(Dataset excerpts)
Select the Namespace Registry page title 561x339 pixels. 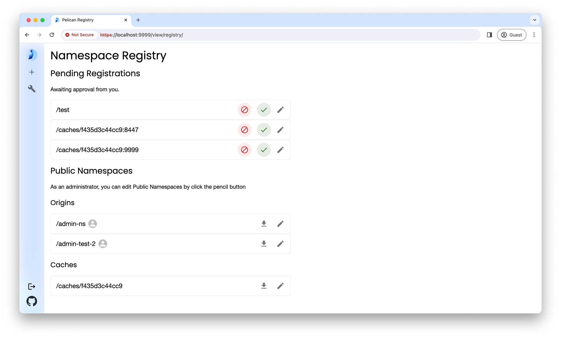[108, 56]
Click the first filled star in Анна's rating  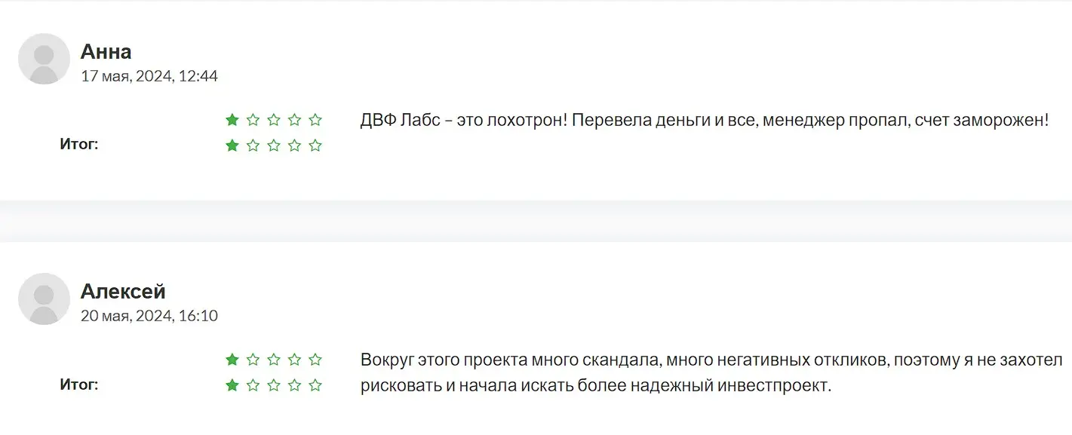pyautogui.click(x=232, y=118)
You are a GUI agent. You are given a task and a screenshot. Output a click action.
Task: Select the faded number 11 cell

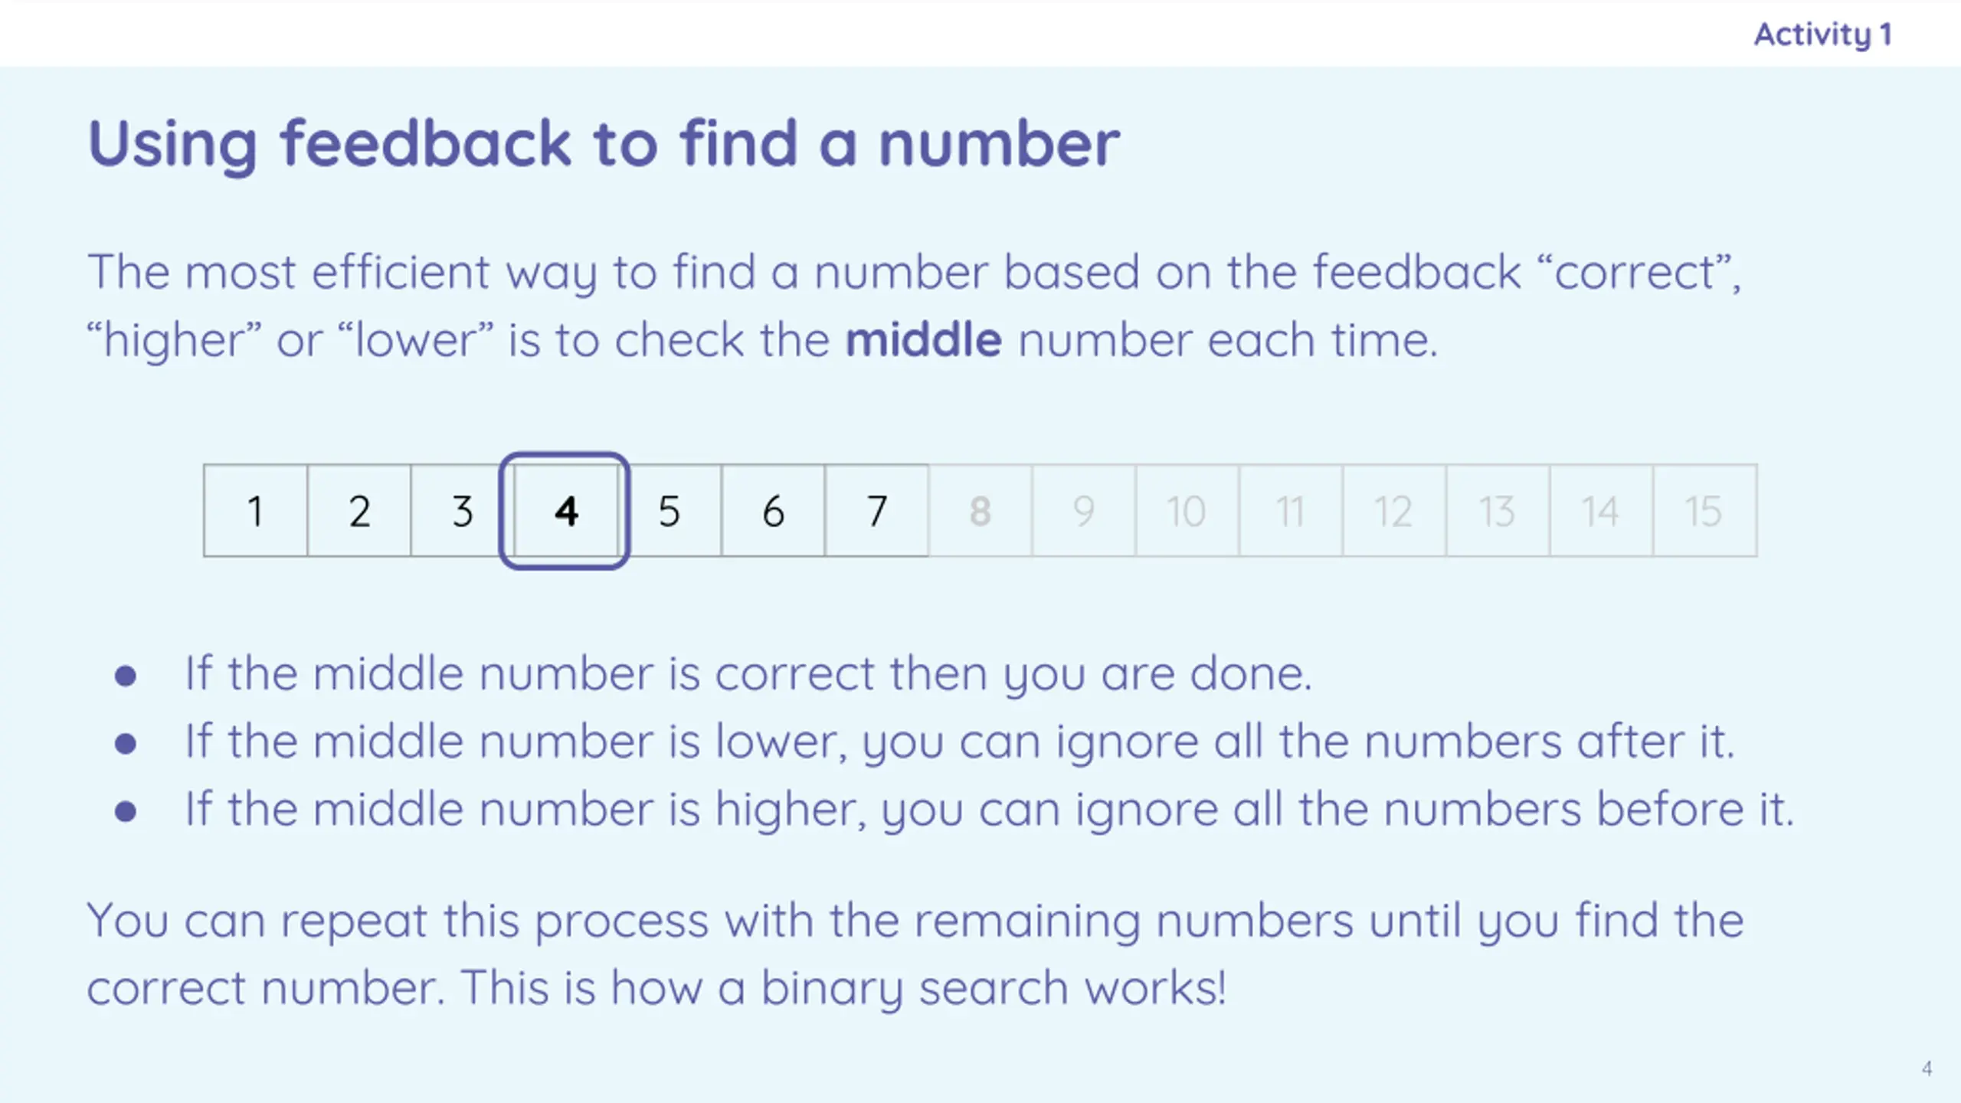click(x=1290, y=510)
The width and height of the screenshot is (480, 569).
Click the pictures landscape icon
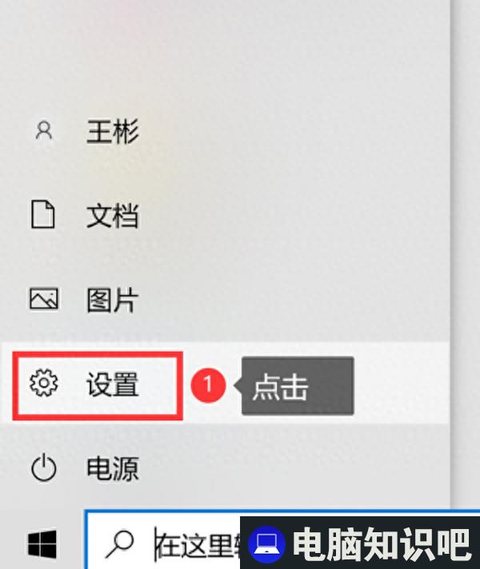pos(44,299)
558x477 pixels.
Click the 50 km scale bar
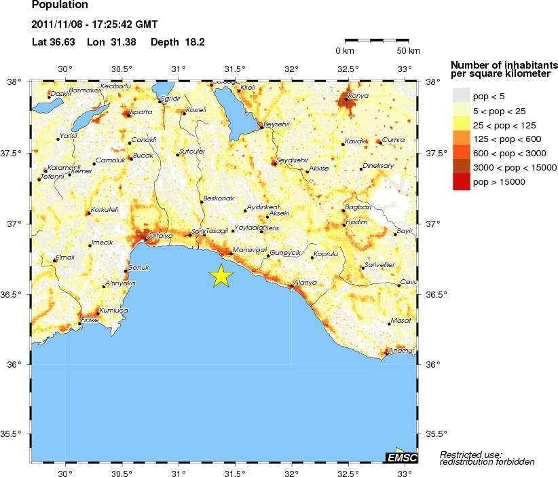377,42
---
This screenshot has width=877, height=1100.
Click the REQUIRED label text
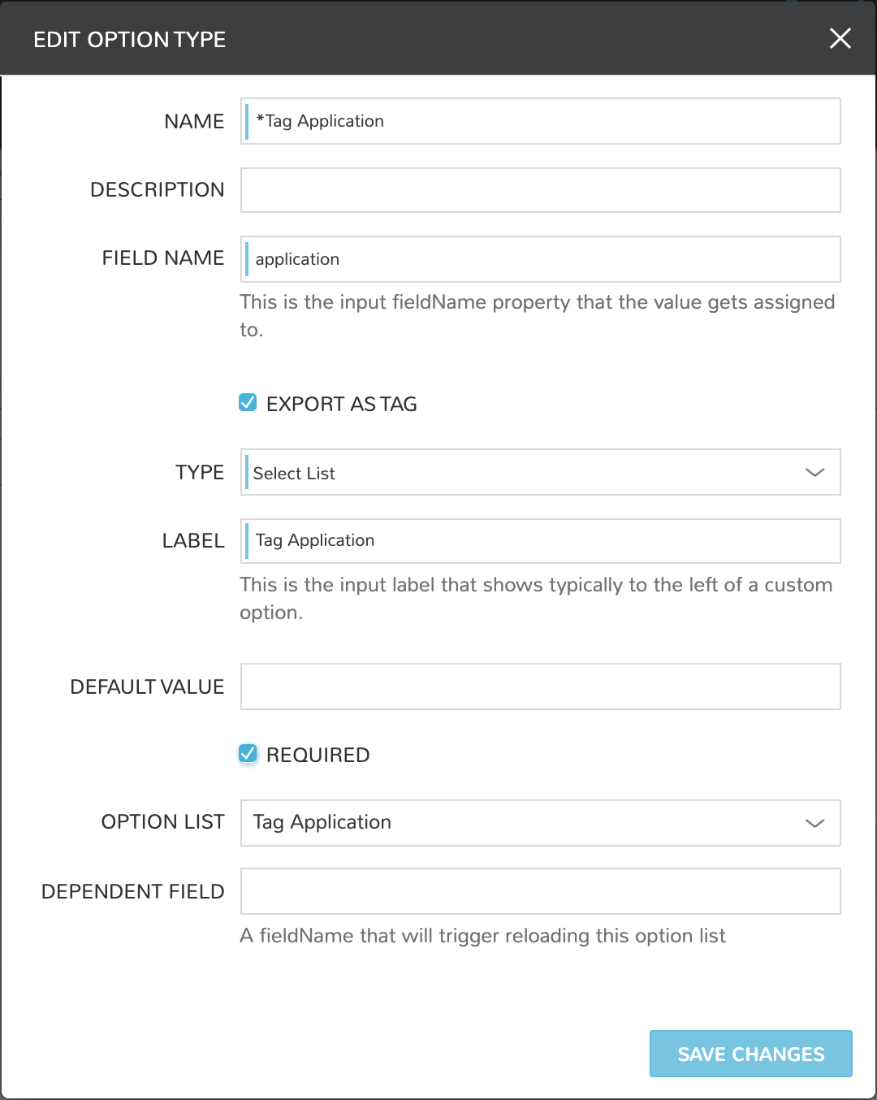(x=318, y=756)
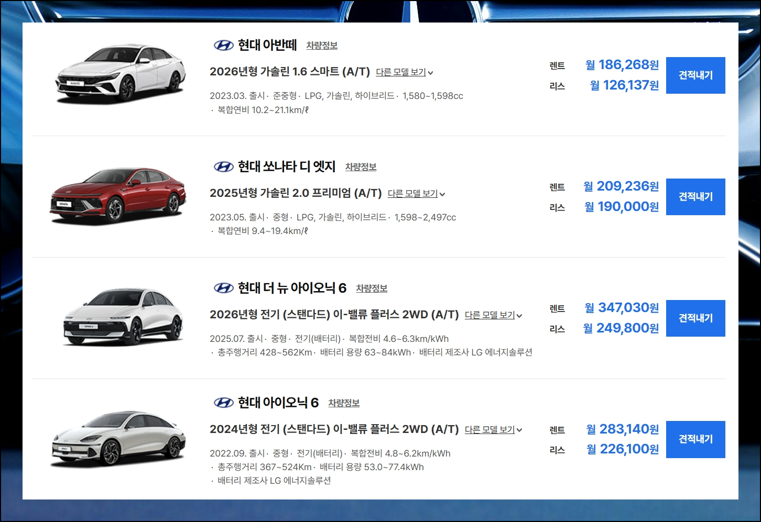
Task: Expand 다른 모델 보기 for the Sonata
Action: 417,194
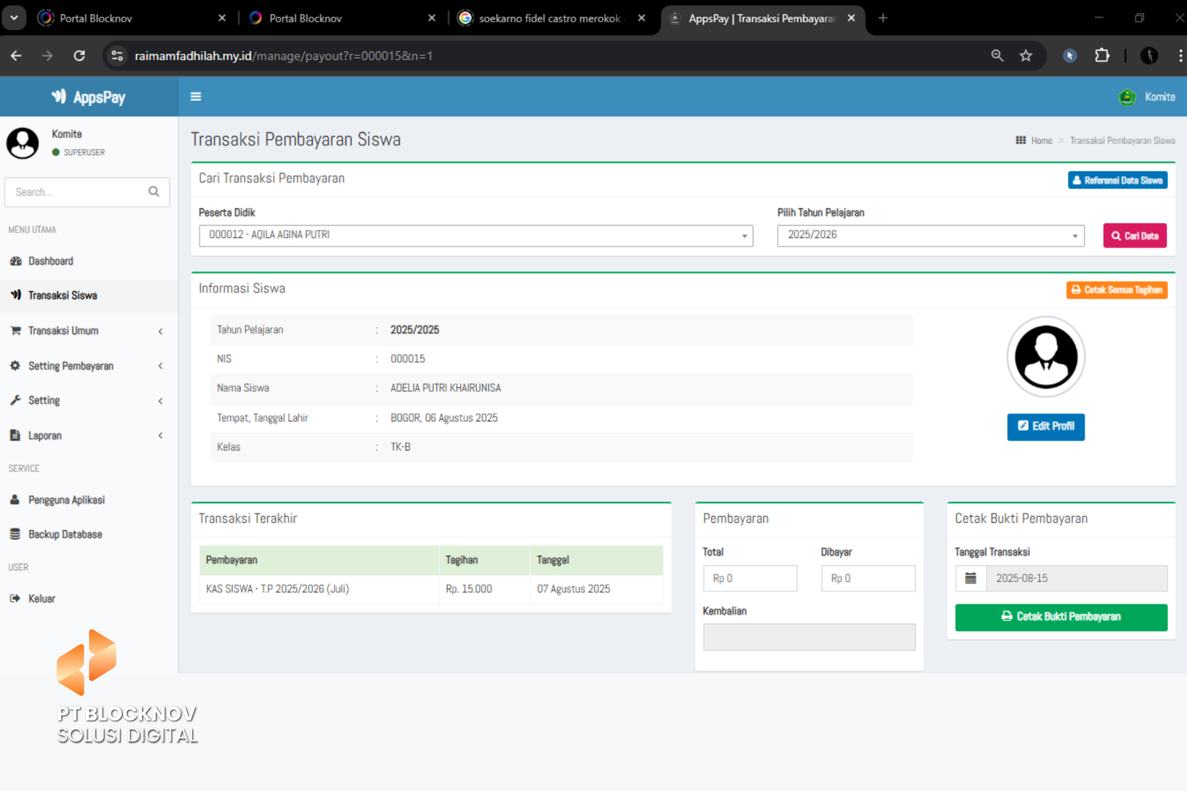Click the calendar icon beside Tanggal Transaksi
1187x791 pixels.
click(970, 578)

> Exercise description:
Copy out each line from the preceding entries that mentions the word "screenshot".

> Written response:
You are a GUI agent. You are given a task and a screenshot. Output a click action.
The width and height of the screenshot is (480, 569).
This screenshot has width=877, height=1100.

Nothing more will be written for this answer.